### Instructions to follow
Make an exact copy of the lines from the one containing "Task: Click the" through the end of the records below, and leave out every picture.

┄┄┄┄┄┄┄┄┄┄

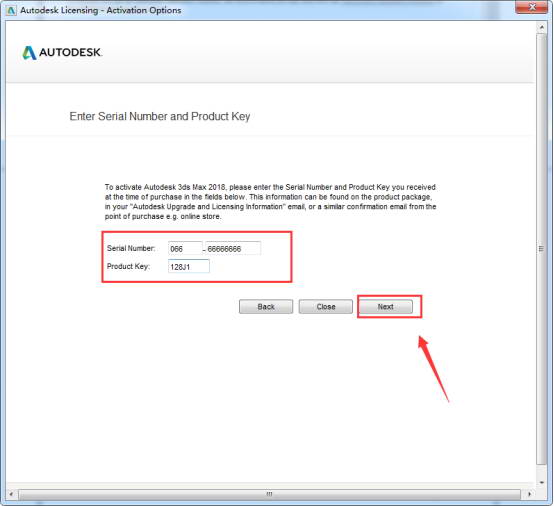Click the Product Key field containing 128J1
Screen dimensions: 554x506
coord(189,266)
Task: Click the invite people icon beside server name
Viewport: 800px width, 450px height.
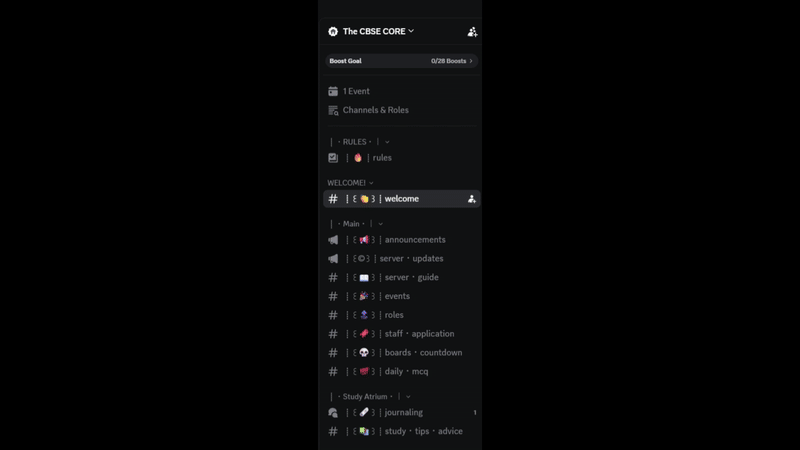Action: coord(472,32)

┄┄┄┄┄┄┄┄┄┄

### Your solution
Task: Click the invite people icon beside server name
Viewport: 800px width, 450px height.
Action: coord(472,32)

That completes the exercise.